TOUT PASSE, LA VIE EST
Enrique Martínez LozanoLc 7, 11-17
La compassion est, avec la gratuité, la colonne vertebrale du message de Jésus. Et ce n'est que de l'autre face de la sagesse ou de la compréhension. La personne qui «voit» est compassive, ainsi que la pratique compassive est un chemin sûr pour la vision.
Le texte d'aujourd'hui traduit l'originel grec comme «pitié» -au goût du traducteur-, mais le sens reste le même: splagchnizomai signifie "s'émouvoir dans les entrailles" face à la douleur et offrir une aide efficace dans la mesure des possibilités.
La compassion n'est pas un sentiment superficiel, passager ou paternaliste. C'est la capacité de sentir comme l'autre ressent, en se mettant à sa place, en essayant de voir les choses comme il les voit.
Donc, la compassion, signifie aussi la capacité d'apporter amour là où il y a de la douleur.
Ne déplaise à notre curiosité, il est impossible de savoir quel est le fait historique qui se trouve derrière le texte que nous comentons ici. L'évangile est toujours «évangile» et non pas "chronique journalistique". Ça ne nous sert pas beaucoup non plus savoir ce qui s'est passé vraiment et comment la tradition posterieure a «agrandi» et enrichi le récit jusqu'à devenir la catéchèse que nous lisons aujourd'hui.
Lu comme «évangile», le texte nous parle de réalités radicalement humaines: la douleur, la mort, la vie et la «visite» de Dieu.
Douleur et mort -avec la naissance et la maladie- renvoient à l'impermanence de toutes choses. Tout ce que nous avons, le je (moi) y compris, est soumis à la loi de la fugacité. Tout cela passera et finira par disparaître: tout ce qui naît doit mourir, dans les deux faces de notre réalité manifeste.
C'est pourquoi, dans la mesure où nous y sommes attachés, la souffrance sera inévitable. C'est clair que nous sommes des êtres qui sentons, et en tant que tel, nous éprouvons la douleur quand une personne aimée meurt, ou lorsque il nous arrive quelque sorte de perte. Il est inévitable, et cette douleur fait également partie du lot de notre existence. Mais la douleur devient souffrance inutile seulement dans la mesure de notre attachement.

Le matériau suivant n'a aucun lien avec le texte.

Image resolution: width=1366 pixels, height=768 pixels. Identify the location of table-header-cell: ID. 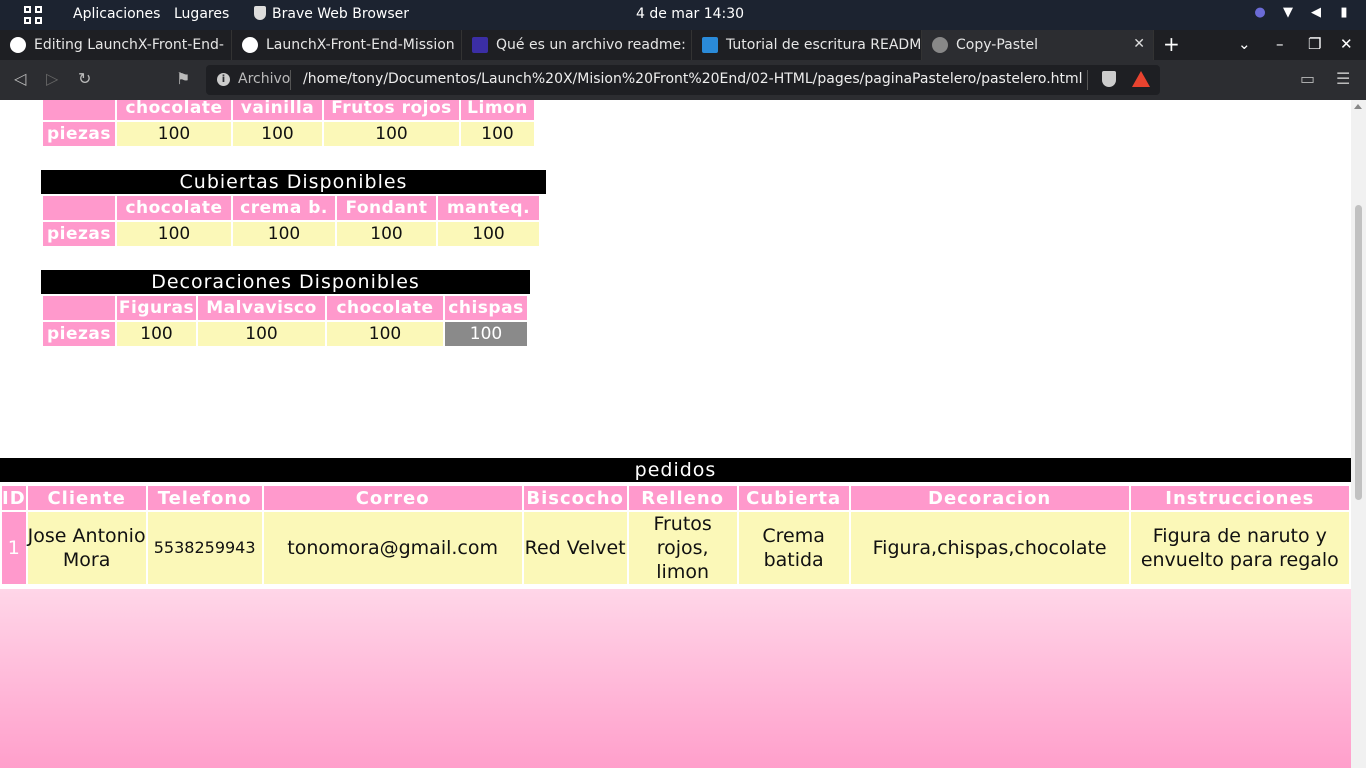
(14, 498).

Attachement est l'opposé à liberté. Et cela suppose identification avec le je (moi). Celui qui s'attache c'est toujours le je (moi), parce qu'il ne peut pas vivre autrement. Parlant avec plus de précision: le je (moi) n'est qu'une fiction; et c'est justement la sensation d'attachement qui nous amène à croire à l'existence autonome de ce quelque chose que nous appelons "je (moi)".
Si la douleur et la mort nous ont mis dans la fugacité, la vie nous conduit à notre vérité la plus profonde. Parce que la vie n'est pas "quelque chose" à part, que nous pouvons ou pas, avoir et, pour cela même, perdre à un moment donné.

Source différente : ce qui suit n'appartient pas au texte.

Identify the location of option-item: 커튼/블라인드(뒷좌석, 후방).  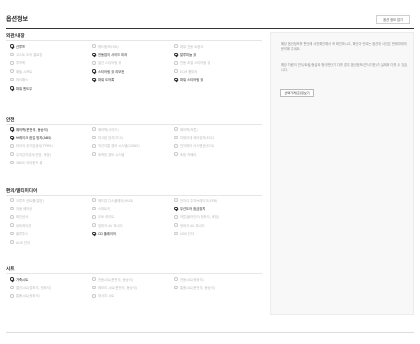
(196, 217).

La vie n'est pas "quelque chose" que nous regardons «du dehors», comme notre esprit nous fait croire, qui, par sa propre nature, ne peut que tout voir comme un objet séparé.

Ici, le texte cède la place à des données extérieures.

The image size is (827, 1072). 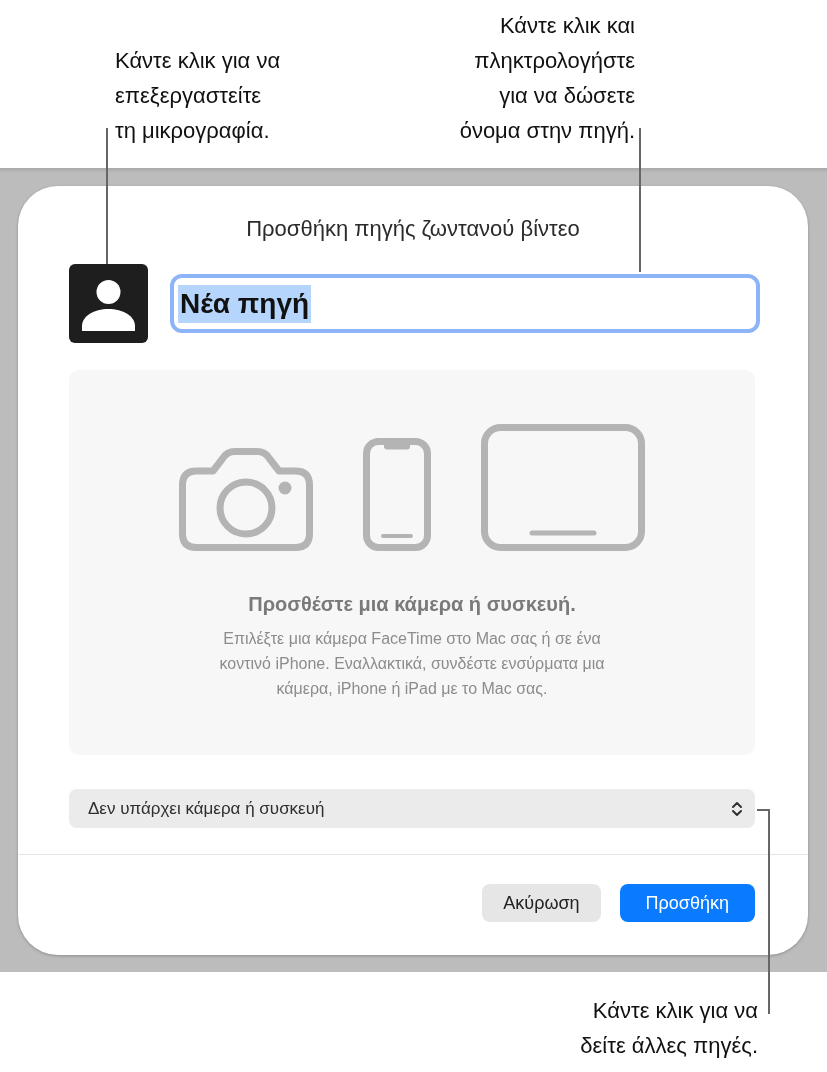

La réalité c'est que nous ne pouvons pas être autre chose que Vie. Et ce que nous sommes c'est la seule chose qui demeure: ça ne mourra jamais parce que jamais est né.
Alors, en quoi consiste la sagesse? À comprendre (ou «voir») que nous ne sommes pas le je (moi), mais la Vie, sans aucune sorte de limite, frontière ni séparation. En percevant ainsi notre véritable identité, c'est quand nous nous rendons compte que je suis, en fait, tout autre, un quelconque "tu" que je rencontre, et que tout visage reflète mon visage: tous les êtres sont le reflet de la Vie .
C'est ce que Jésus a vécu et a enseigné: «Je suis la Vie » (Jn 11:25), il proclamait. «Je me dessaisis de ma vie pour la reprendre ensuite. Personne ne me l'enlève mais je m'en dessaisis moi-même; j'ai le pouvoir de m'en dessaisir et j'ai le pouvoir de la reprendre »(Jn 10,18).
Ce que nous appelons «Vie» est l'un des manières par lesquelles nous pouvons nommer «Dieu». Dieu est tout ce qui est et qui se manifeste en tout. Tout comme nous ne pouvons pas nous percevoir séparés de la Vie, il n'y a pas non plus aucune "distance" par rapport à Dieu. Vie ou Dieu n'est que l'essence Même Unicité de tout ce qui est, le noyau qui nous constitue, et nous fait nous reconnaître en tout ce qui se présente devant nous.